Extrait du document:
━━━━

Comment alors demander à des créateurs de ne pas avoir peur si ceux qui sont chargés de les montrer matérialisent cette peur ? On assiste ainsi à un renversement des lignes. Le débat n’est plus tant de défendre le créateur face à une censure d’Etat, mais de savoir comment inciter les artistes et lieux de la création à ne pas se brider. Certains pensent que, le temps passant, la tension diminuera.

D’autres ajoutent, et ils n’ont pas tort, qu’une œuvre qui choque frontalement une sensibilité religieuse n’est pas toujours pertinente. Que les créateurs ont de multiples armes esthétiques – transposition, allusion, dérision, symbolique – pour dénoncer les carcans de la religion. Mais on remarquera que dans la quinzaine de cas de censure récents, il ne s’agit pas de moquer Mahomet. On n’en citera que deux. Début février, un centre d’art de La-Seyne-sur-Mer (Var) retirait une vidéo de l’artiste marocain Mounir Fatmi d’une exposition prévue en juin dans laquelle on voit un dormeur ressemblant à Salman Rushdie. A Londres, le Victoria & Albert Museum a retiré de ses collections en ligne un poster iranien représentant le prophète.

Ces exemples, à la fois risibles et inquiétants, cernent une société déboussolée. Cela ne date pas des attentats contre Charlie. Et le mal est plus profond. La conservatrice d’un grand musée parisien nous dit ceci : « Je constate depuis dix ou quinze ans une montée vertigineuse des interdits, de la part des artistes, et surtout des institutions, sur les thèmes du sexe, du corps, de la politique, de la religion, et même de l’économie. » Ce qui fait beaucoup. L’économie ? « Il faut être courageux pour montrer une œuvre qui égratigne François Pinault ou Bernard Arnault, qui font la pluie et le beau temps dans l’art contemporain. »

Autre fait inquiétant : c’est en France que l’interdit monte, le pays en pointe en matière de liberté d’expression, notamment sur la religion. Si en pointe qu’il est isolé. Lâcher sur cette question, c’est envoyer un signe terrible à nombre de créateurs du monde arabo-musulman où le simple fait d’égratigner la religion, voire de dire qu’on est athée peut mener en prison.

On aimerait entendre un peu plus le chanteur, écrivain et cinéaste Abd Al-Malik sur le statut de l’artiste arabe et sur la culture bâillonnée dans les pays arabes. Ce dernier vient de publier Place de la République (éd. Indigène, 3,90 euros) et court les médias depuis, pour distiller une autre musique, à la fois rassembleuse et ambiguë, bien de l’époque. Passe encore quand il plaide pour « une spiritualité laïque », qui renvoie, si on comprend bien, aux valeurs républicaines qu’un Jaurès ou un de Gaulle incarnaient quand ils invoquaient une sorte de force supérieure pour cimenter la Nation et faire grandir la communauté nationale – Michel Winock parle de « fierté républicaine » dans le supplément du Monde « Culture & Idées » du 17 janvier.

━━━━

Votre tâche: Selon l'extrait ci-dessus sur la censure artistique, quel musée a retiré un poster iranien représentant le prophète de ses collections en ligne ?

━━━━

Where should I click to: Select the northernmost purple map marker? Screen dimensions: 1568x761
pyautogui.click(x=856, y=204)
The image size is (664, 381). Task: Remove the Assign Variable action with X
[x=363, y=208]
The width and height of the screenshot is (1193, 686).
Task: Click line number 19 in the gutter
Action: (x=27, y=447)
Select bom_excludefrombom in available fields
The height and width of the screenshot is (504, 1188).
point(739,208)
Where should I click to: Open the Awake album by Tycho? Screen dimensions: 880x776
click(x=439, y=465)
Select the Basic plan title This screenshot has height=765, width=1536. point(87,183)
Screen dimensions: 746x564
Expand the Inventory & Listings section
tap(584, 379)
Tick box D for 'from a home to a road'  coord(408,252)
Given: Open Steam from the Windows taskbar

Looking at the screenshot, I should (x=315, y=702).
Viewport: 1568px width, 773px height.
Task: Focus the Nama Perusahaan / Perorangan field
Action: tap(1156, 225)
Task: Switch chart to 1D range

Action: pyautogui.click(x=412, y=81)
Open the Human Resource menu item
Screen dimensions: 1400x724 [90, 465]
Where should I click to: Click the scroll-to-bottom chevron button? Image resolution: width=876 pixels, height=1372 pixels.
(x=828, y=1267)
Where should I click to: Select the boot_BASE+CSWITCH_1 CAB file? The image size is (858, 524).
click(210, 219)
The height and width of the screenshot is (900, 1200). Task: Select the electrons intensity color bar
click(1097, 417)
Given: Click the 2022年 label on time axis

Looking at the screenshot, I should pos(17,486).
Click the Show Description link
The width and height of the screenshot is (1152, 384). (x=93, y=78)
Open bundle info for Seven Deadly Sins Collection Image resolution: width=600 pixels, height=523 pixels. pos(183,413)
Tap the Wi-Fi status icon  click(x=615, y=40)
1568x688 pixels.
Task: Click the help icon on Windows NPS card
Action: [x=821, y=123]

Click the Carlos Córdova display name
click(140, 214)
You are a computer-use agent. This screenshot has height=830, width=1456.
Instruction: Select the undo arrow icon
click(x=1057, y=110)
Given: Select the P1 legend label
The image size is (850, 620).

━━━━

Résultat obtenu: Le Victoria & Albert Museum, à Londres.